Perhaps you don't altogether understand the problem.

No amount of "the latest security software", regardless of price, is going to keep out a group with governmental resources. They have paid millions to gather together exploits for which no fix has been developed - those exploits are far too often embedded in Adobe products but they're also to be found in Linux, Android, Windows, even the BSDs.

Some non-governmental malware distributors may also know a few of these exploits but the thing is, if any such exploit is widely used then that particular hole is noticed by the Internet community and plugged within weeks. The main route malware users have most frequently adopted for spreading their viruses is called social engineering - persuading the target to be an utter prat and carelessly allow the virus onto their system just because they're invited to.

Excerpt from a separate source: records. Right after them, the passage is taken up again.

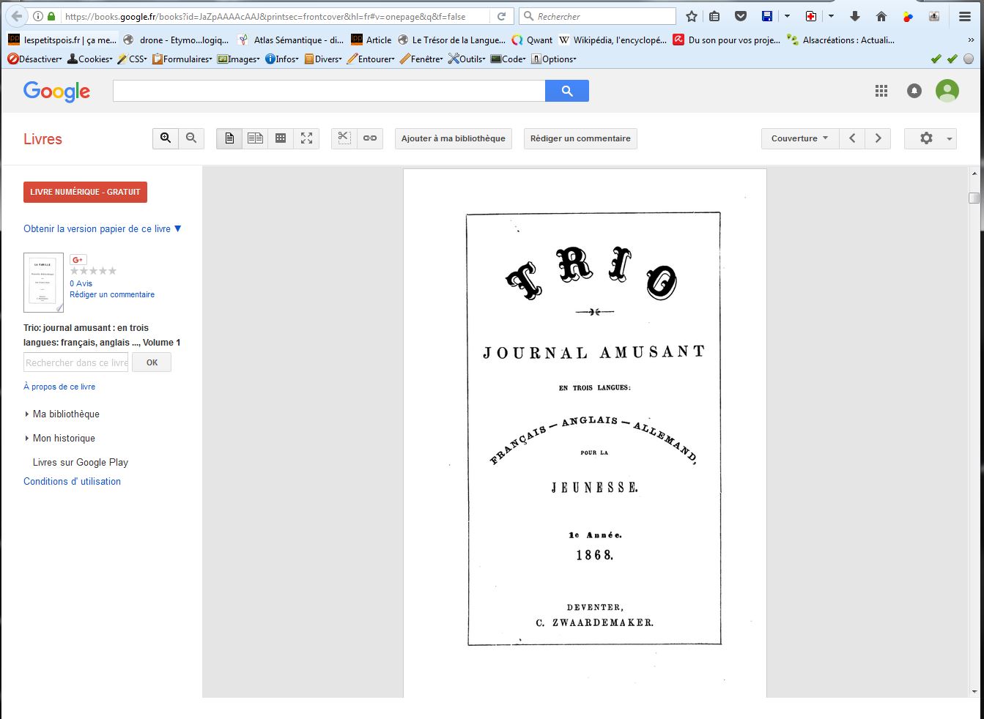This screenshot has height=719, width=984.
Task: Click Ajouter à ma bibliothèque button
Action: (x=453, y=138)
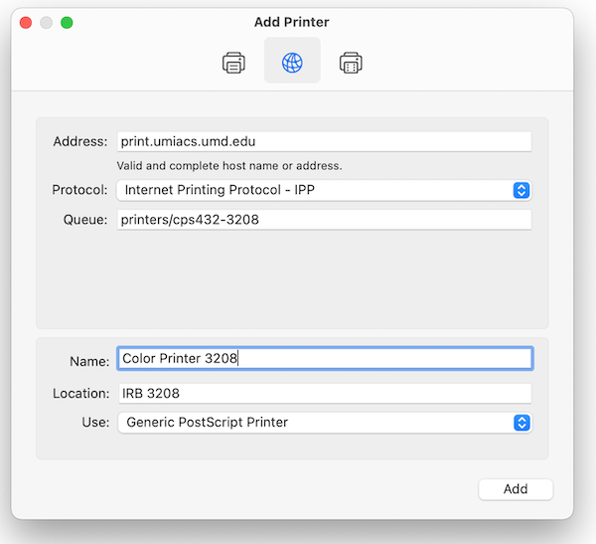Click the blue chevron on Use dropdown
The width and height of the screenshot is (596, 544).
(522, 423)
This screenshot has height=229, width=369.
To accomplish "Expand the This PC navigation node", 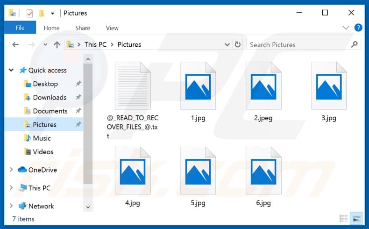I will point(12,188).
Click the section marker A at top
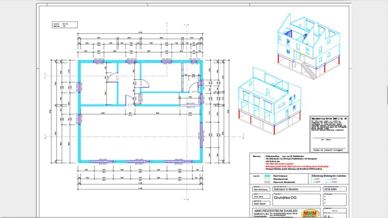This screenshot has width=388, height=218. click(x=188, y=24)

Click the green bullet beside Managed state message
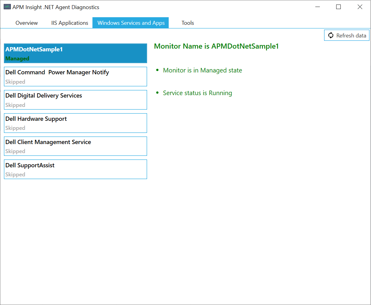pos(157,70)
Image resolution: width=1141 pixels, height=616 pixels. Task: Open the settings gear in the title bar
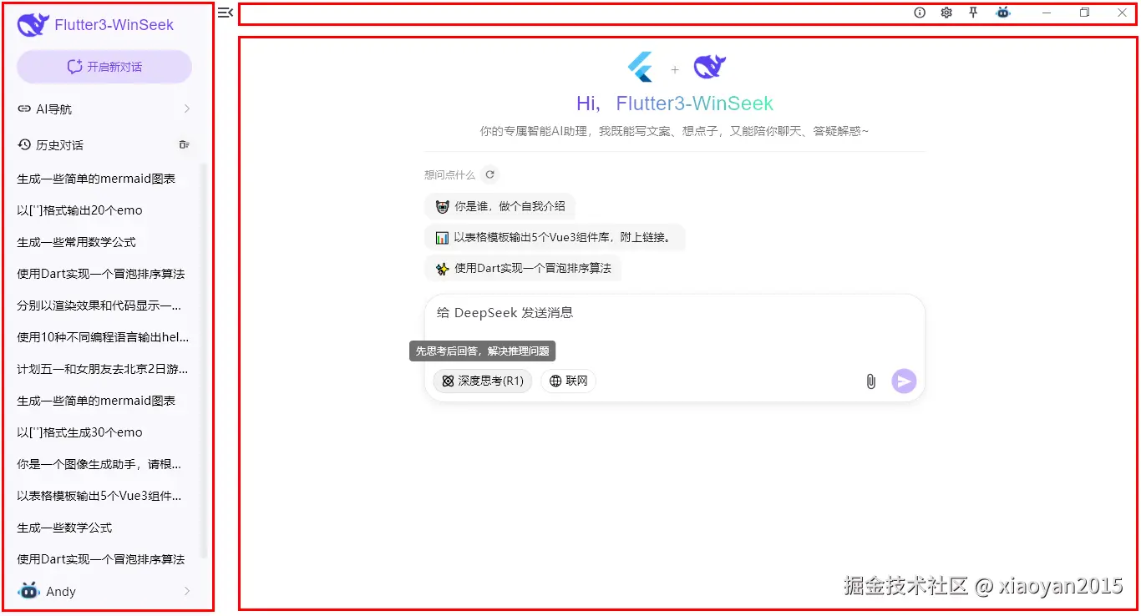(946, 13)
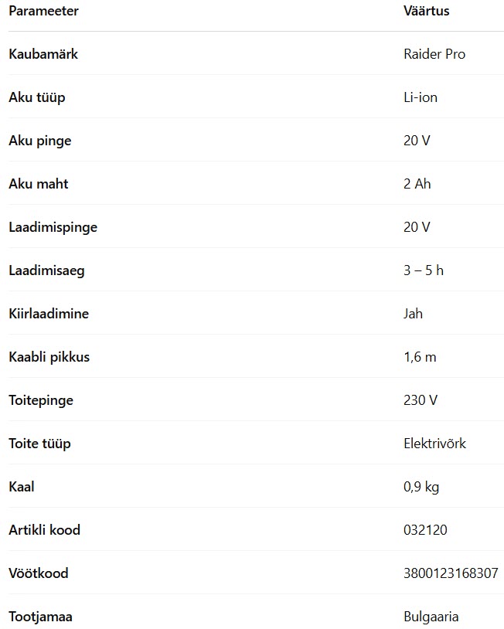Select the 3 – 5 h charging time
504x629 pixels.
[x=424, y=270]
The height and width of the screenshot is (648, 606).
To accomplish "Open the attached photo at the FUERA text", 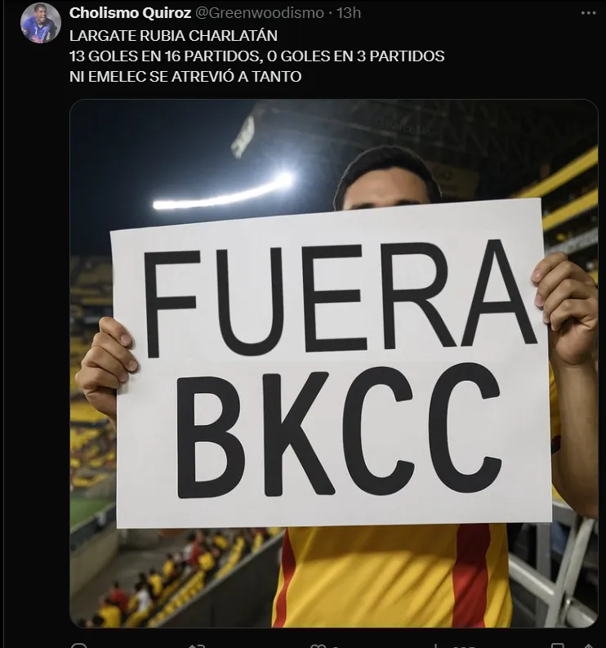I will click(339, 296).
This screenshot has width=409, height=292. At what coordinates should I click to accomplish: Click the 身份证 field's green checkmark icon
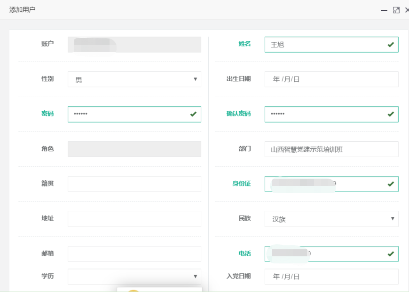[391, 184]
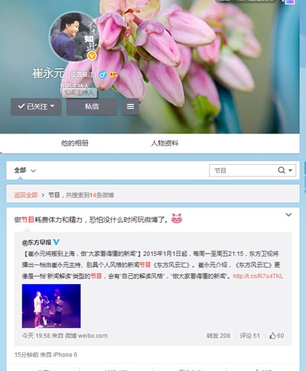This screenshot has height=371, width=306.
Task: Click the search magnifier icon
Action: pyautogui.click(x=282, y=170)
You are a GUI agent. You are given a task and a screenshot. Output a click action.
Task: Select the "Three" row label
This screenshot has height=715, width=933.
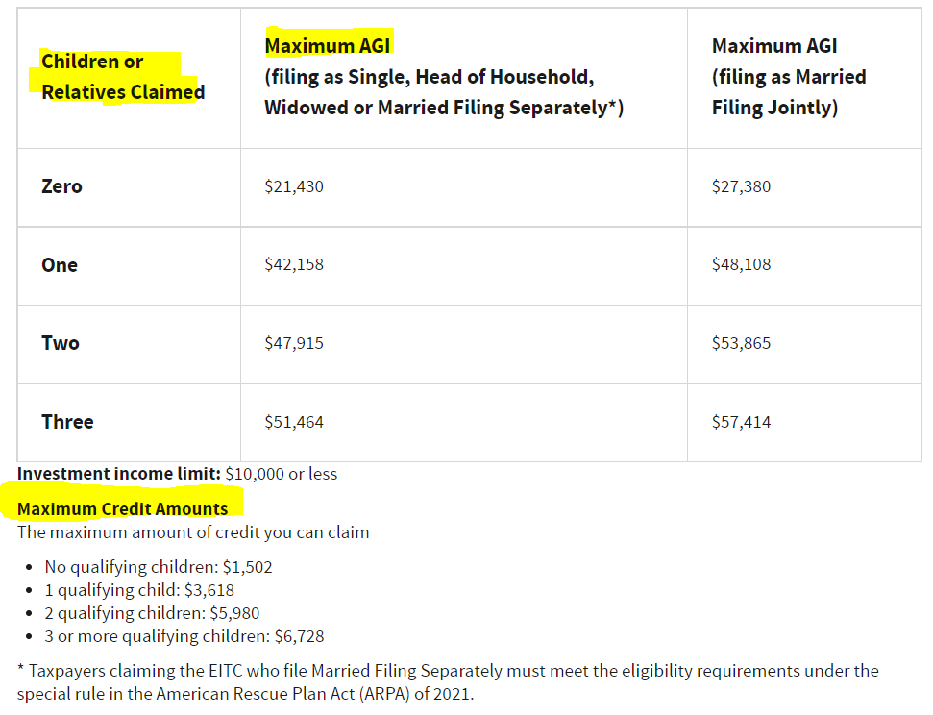pyautogui.click(x=67, y=422)
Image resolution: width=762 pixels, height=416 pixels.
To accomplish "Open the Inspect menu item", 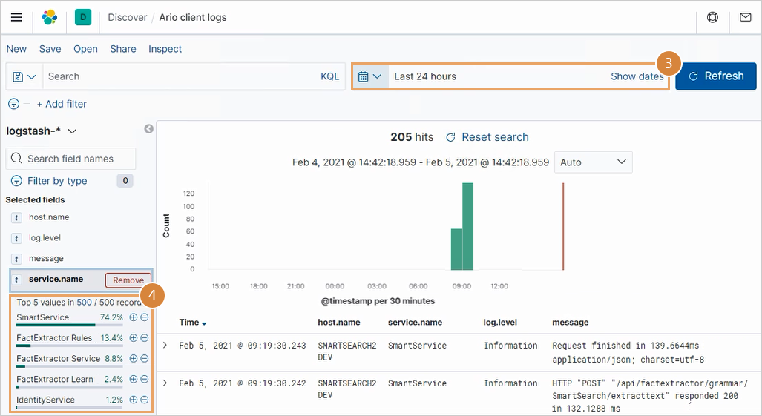I will point(165,49).
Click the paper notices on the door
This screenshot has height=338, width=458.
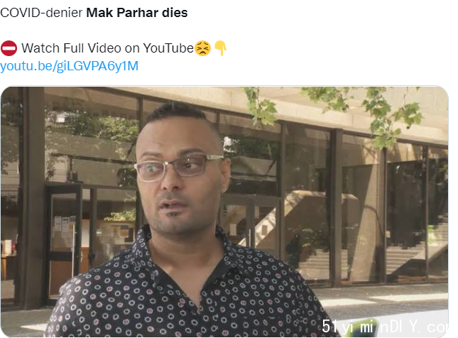click(62, 224)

At that level, when you ask "why bother", I reckon that if I can browse your hard drive whenever I'm inclined, but you can't browse mine, then I have an advantage over you. It has nothing to do with paying out a fortune, it's more to do with hygiene.
Nullius in verba ... ☎||||||||||| ... To Fate I sue, of other means bereft, the only refuge for the wretched left.
When flower power came along I stood for Human Rights, marched around for peace and freedom, had some nooky every night - we took it serious.
Who has a spare two minutes to play in this month's FG Trivia game! ... My other OS is Slackware.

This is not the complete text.